→ Task prompt: Below, find the line containing "Screen dimensions: 1024x768"; from there to the final line, print every line exactly and skip the pictures.

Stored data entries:
╔══

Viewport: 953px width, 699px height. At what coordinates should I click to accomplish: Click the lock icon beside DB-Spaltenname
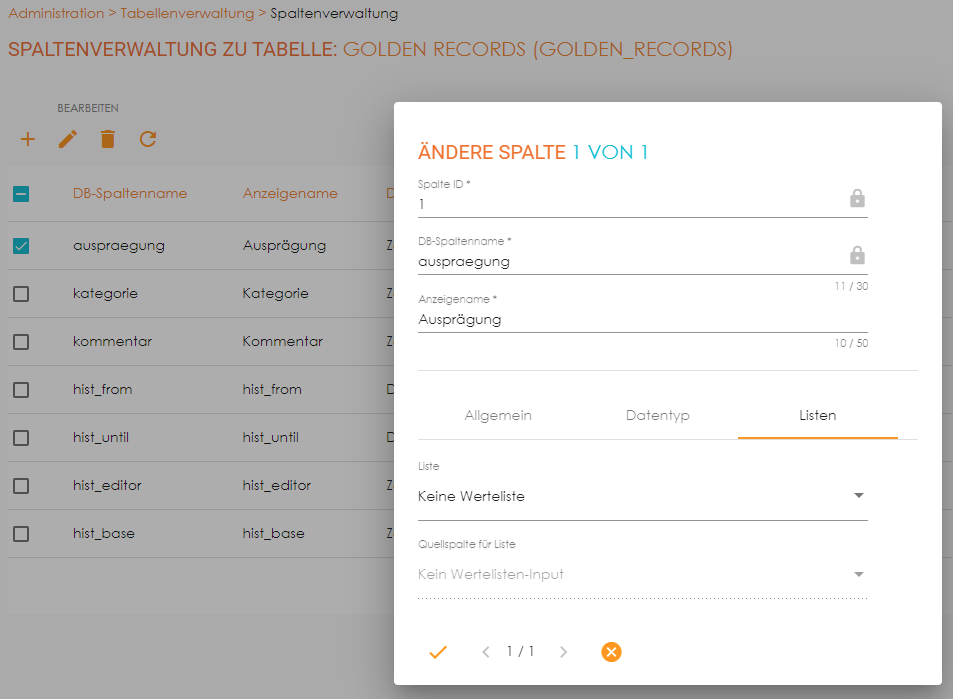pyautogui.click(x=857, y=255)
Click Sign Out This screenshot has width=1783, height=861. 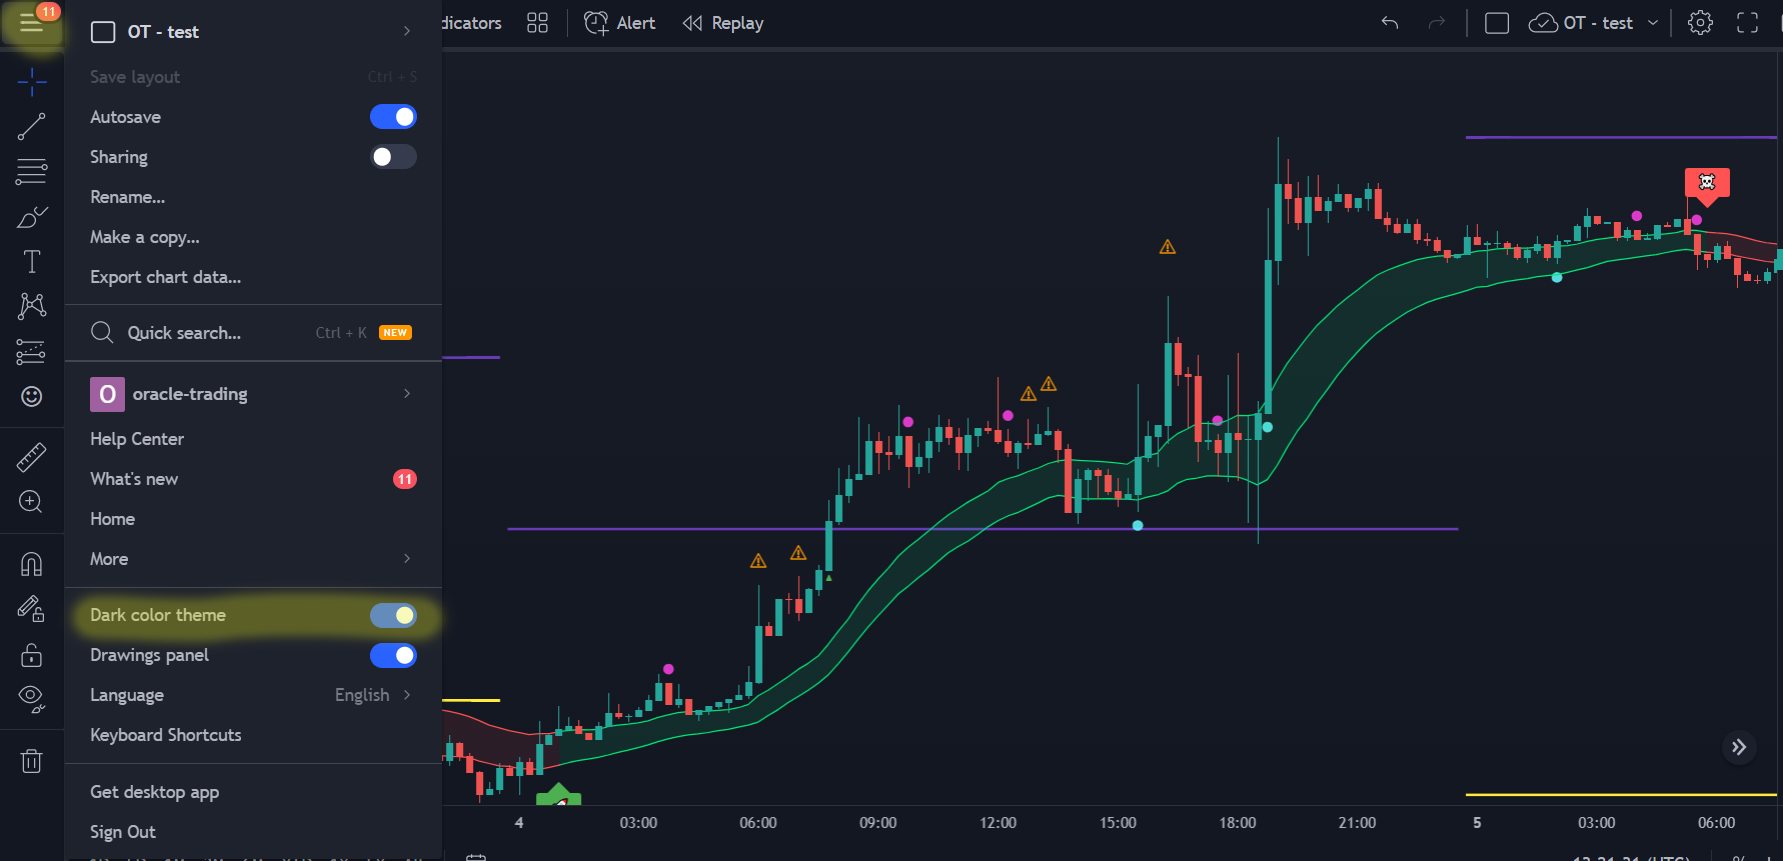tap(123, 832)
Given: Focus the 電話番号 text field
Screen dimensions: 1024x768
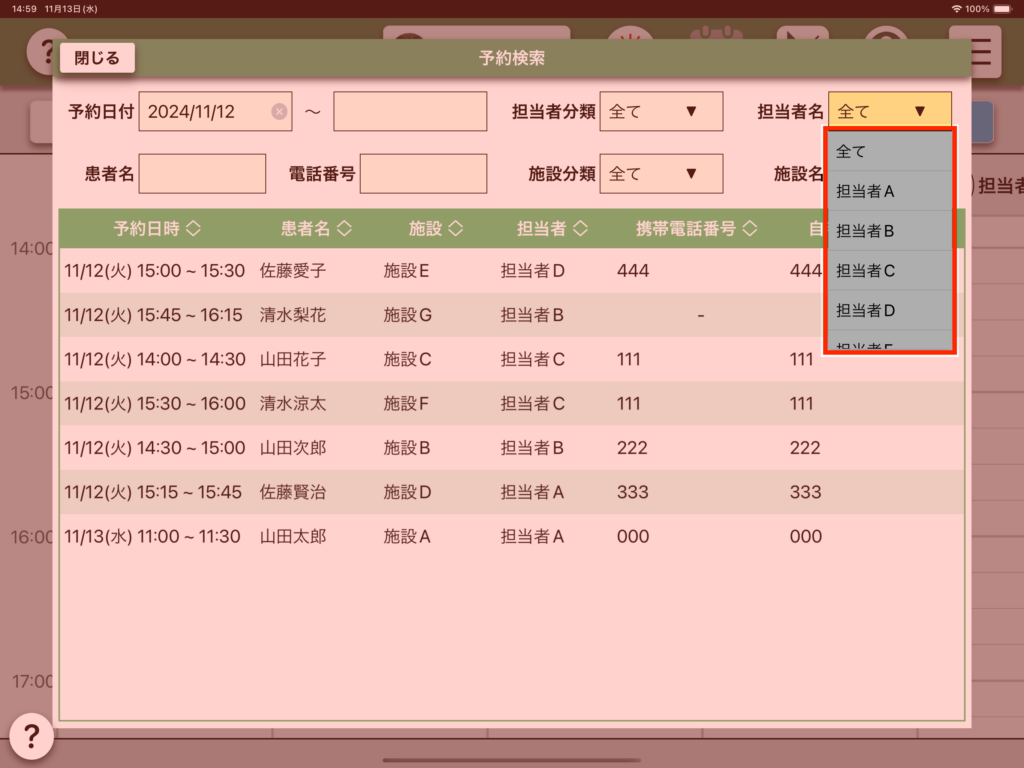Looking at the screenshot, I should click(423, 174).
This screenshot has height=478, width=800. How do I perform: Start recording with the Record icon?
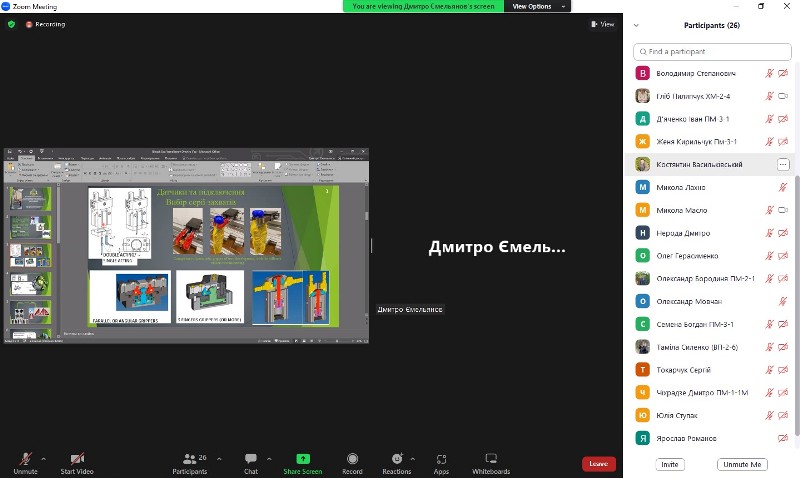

╚══

→ Result of this exercise:
Screen dimensions: 1024x768
Looking at the screenshot, I should click(423, 174).
This screenshot has height=478, width=800. How do I perform: Start recording with the Record icon?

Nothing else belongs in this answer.